Prompt: Update the listing from the line with "Screen dimensions: 1530x777" up to and including the line with "the Taux de": write those lines again with "KPI card" changed to "KPI tile" and everything else kept the same. Leave the pictures out of your answer.

Material for the task:

================

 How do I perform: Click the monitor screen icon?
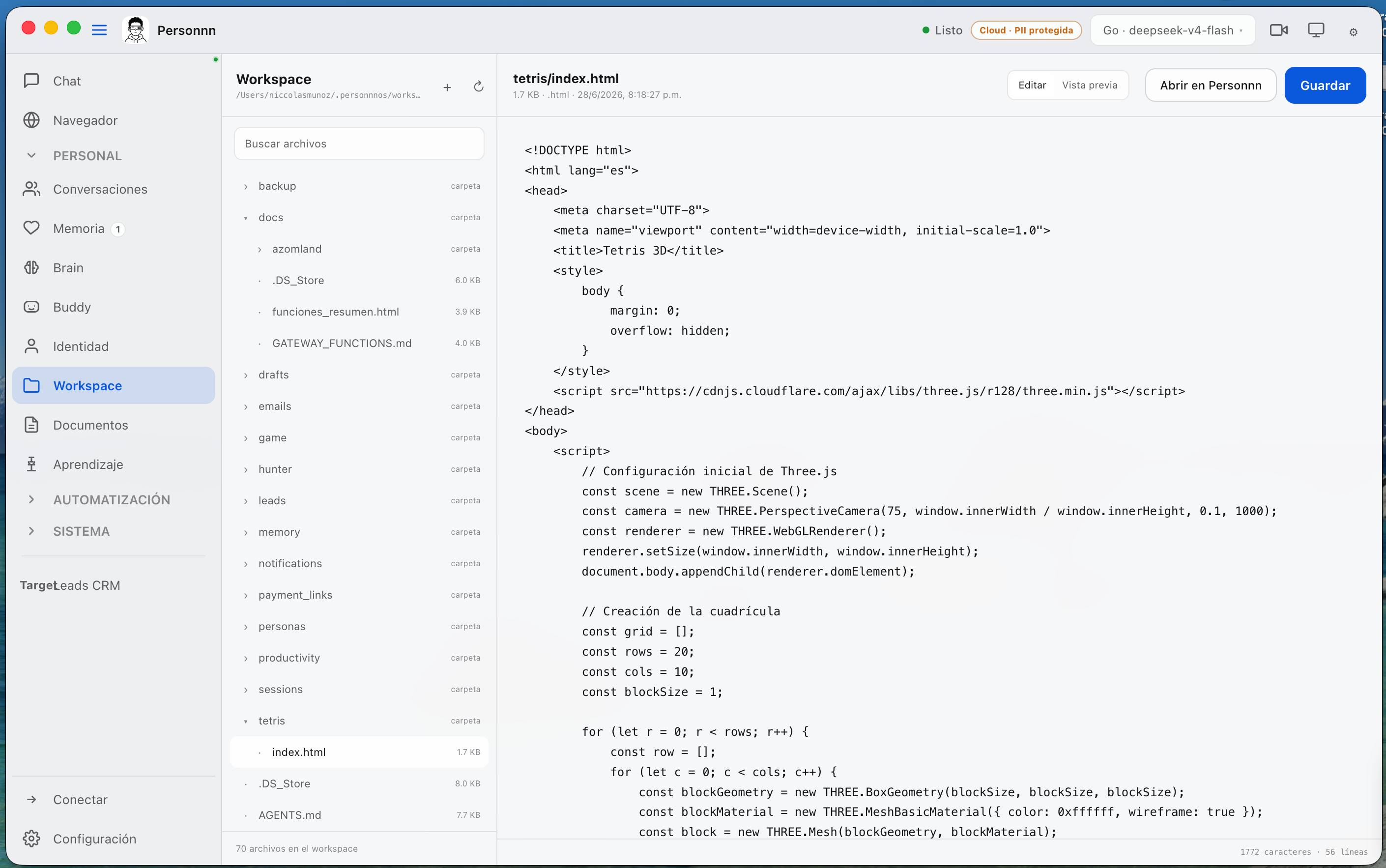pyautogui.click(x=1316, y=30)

================

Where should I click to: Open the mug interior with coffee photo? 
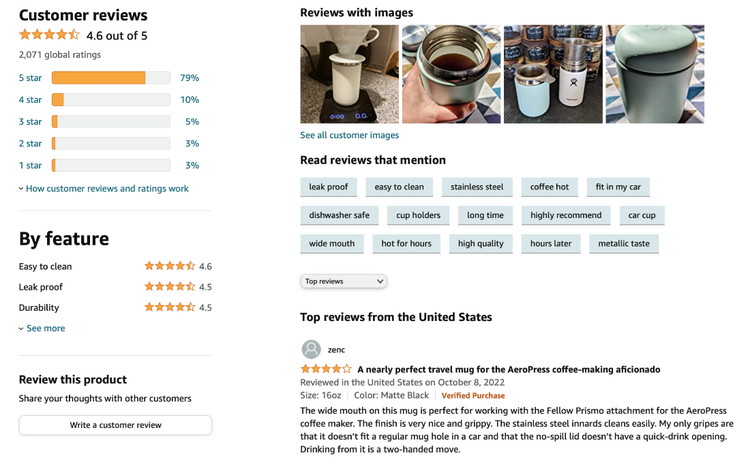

================

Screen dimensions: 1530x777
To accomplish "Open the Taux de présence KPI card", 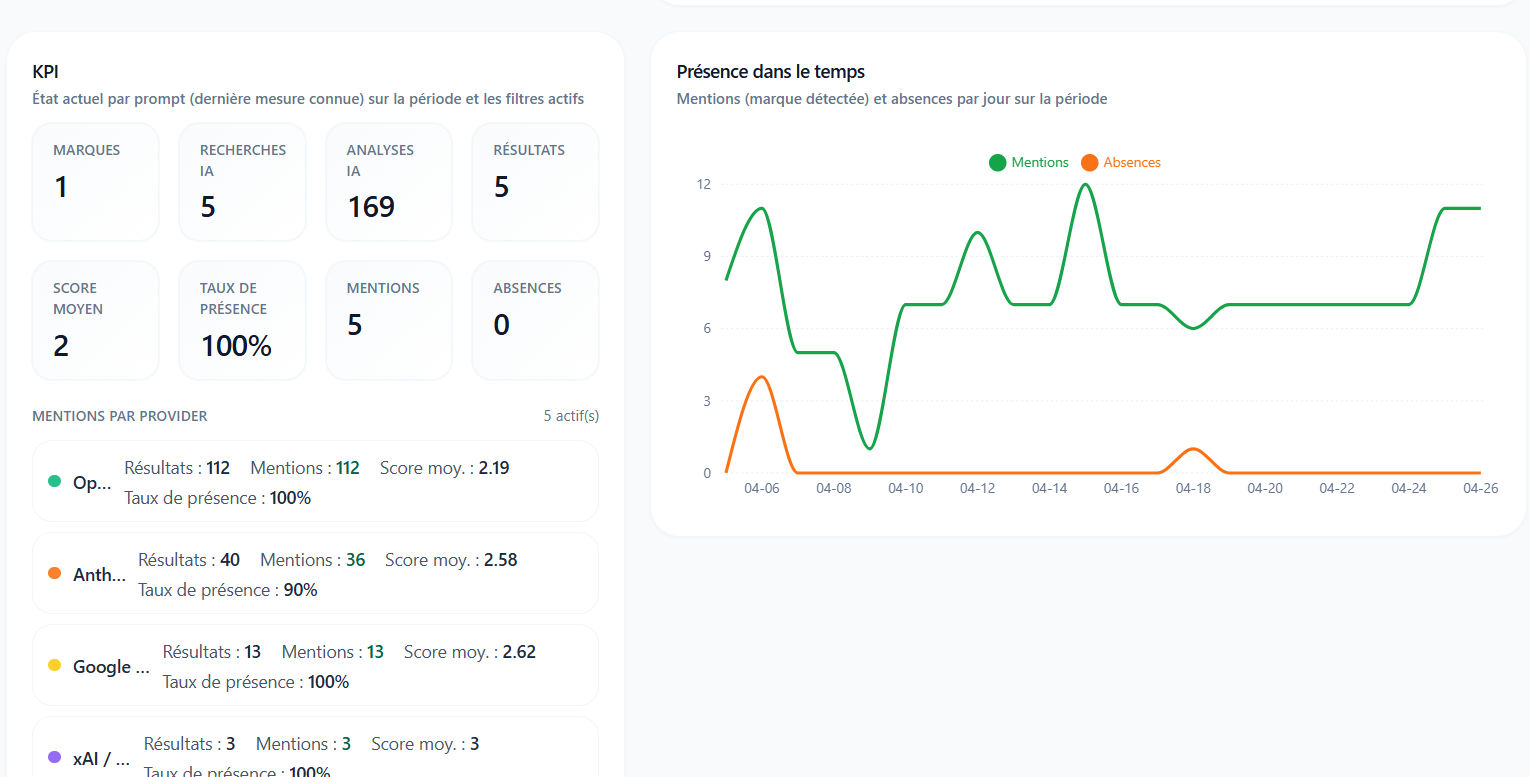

================

The response:
Screen dimensions: 1530x777
To accomplish "Open the Taux de présence KPI tile", 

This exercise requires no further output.